As one of the major effective ingredients of Rhizoma Chuanxiong ligustrazine (2,3,5,6-tetramethylpyrazine, TMP) has been widely used in the treatment of ischemic stroke and cerebrovascular disease in China for many years [6] Previous studies have shown various pharmacological activities of TMP, such as anti-myocardial ischemia, anti-cerebral ischemia, inhibiting platelet aggregation, protecting vascular endothelial, etc [7-11]. To further improve the neuroprotective property of TMP, we decided to undertake a study of a novel series of TMP derivatives based on the principles of hybridization and prodrug design in medicinal chemistry and acquired compounds with pharmacologically additive or synergetic effects [12-14]. It has been demonstrated that T-VA ((4-((3,5,6-trimethylpyrazine-2-yl)methoxyl)-3-methoxybenzoic acid-3,5,6-trimethylpyrazin- 2-methyl ester; see Results, A) has a promising protective effect against CoCl2-induced neurotoxicity in differentiated PC12 cells (EC50 = 4.249 µM) [15] and that the plasma concentration of T-VA reaches peak levels between 4 and 6 h post-intragastric administration [16]. Interestingly, some studies show that congener structures of T-VA possess protective effects on damaged vascular endothelial cells, such as ECV-304 cells, human umbilical vein endothelial cells (HUVECs) and Hy-926 cells [17-19]. Moreover, ligustrazine derivatives showed good antiplatelet aggregation activity [19].
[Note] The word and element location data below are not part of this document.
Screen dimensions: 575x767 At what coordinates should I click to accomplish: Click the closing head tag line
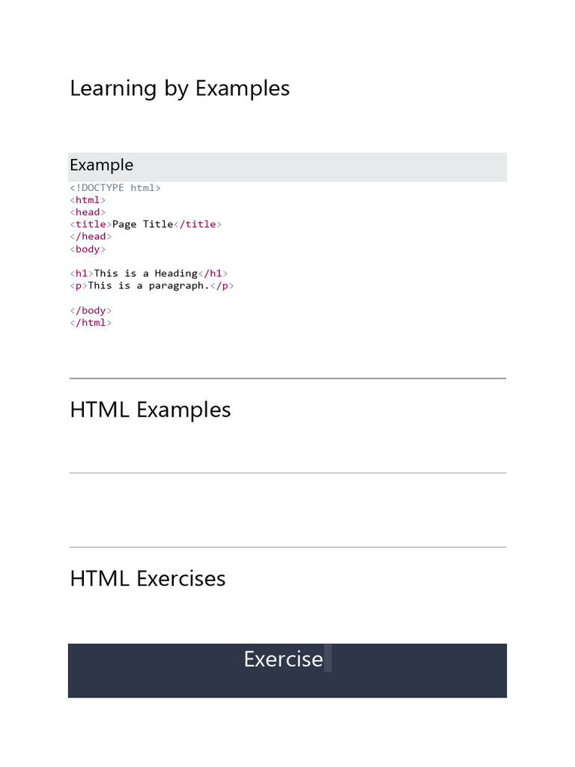click(x=91, y=237)
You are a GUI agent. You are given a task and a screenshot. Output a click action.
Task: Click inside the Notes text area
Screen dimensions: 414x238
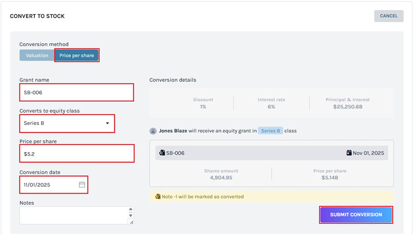[73, 216]
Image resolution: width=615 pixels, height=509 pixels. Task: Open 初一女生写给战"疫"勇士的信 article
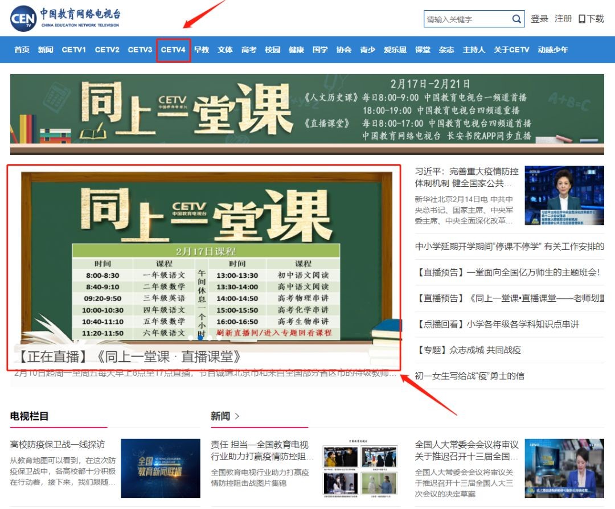[x=470, y=376]
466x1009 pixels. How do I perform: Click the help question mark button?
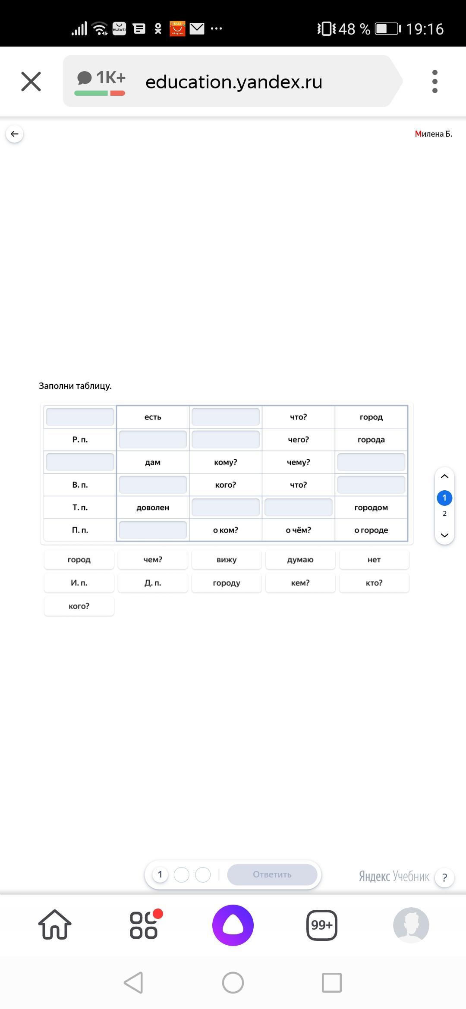444,877
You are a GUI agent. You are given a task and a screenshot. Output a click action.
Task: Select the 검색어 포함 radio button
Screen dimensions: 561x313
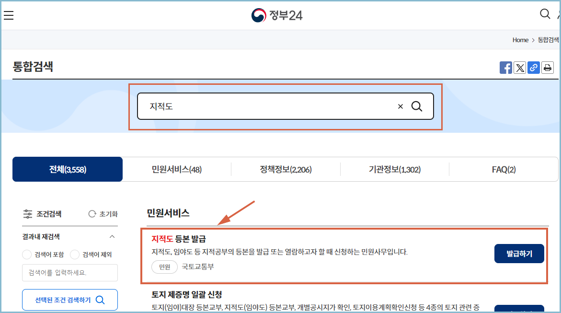27,255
Based on the aforementioned evidence, we reasoned that the neuroprotective effect of T-VA might be associated with its thrombolytic and vascular biological properties. Vascular endothelial growth factor (VEGF), an angiogenic protein, is able to enhance survival ability of endothelial cells and has a role in thrombus resolution that was helpful in the treatment of cerebral ischemia [20,21]. This potential therapeutic value and neuroprotective effect in ischemia might be mediated by VEGF itself or by a signal transduction pathway activated by VEGF [22]. VEGF was shown to attenuate acute neuronal death and play a neuroprotective role under oxygen-glucose deprivation conditions through VEGFR-2 [23]. Moreover, when VEGF was used to treat focal cerebral ischemia in rats, the infarct volume was reduced and neurological functions were improved [24]. Therefore, our aim was to investigate the proliferative activity and neuroprotective effect of T-VA and the possible mechanism related to VEGF in cerebral ischemic injury.
Methods
General
Rats (female rats pregnant for 16-18 days and male SD rats weighing 280-300 g) were purchased from Beijing Vital River Laboratory Animal Technology Company Limited (Beijing, China) and kept under standard laboratory conditions (tap water, constant room temperature, 22 °C). All animal protocols were approved by the Ethics Committee of Beijing University of Chinese Medicine in accordance with the National Institutes of Health guidelines (Contract 2012-0036, June 2012). All efforts were made to minimize animal suffering and to reduce the number of animals used. PC12 cell line was purchased from the Institute of Materia Medica of the Chinese Academy of Medical Science. Fertilized White Leghorn chicken eggs were provided by Chinese Academy of Agricultural Sciences.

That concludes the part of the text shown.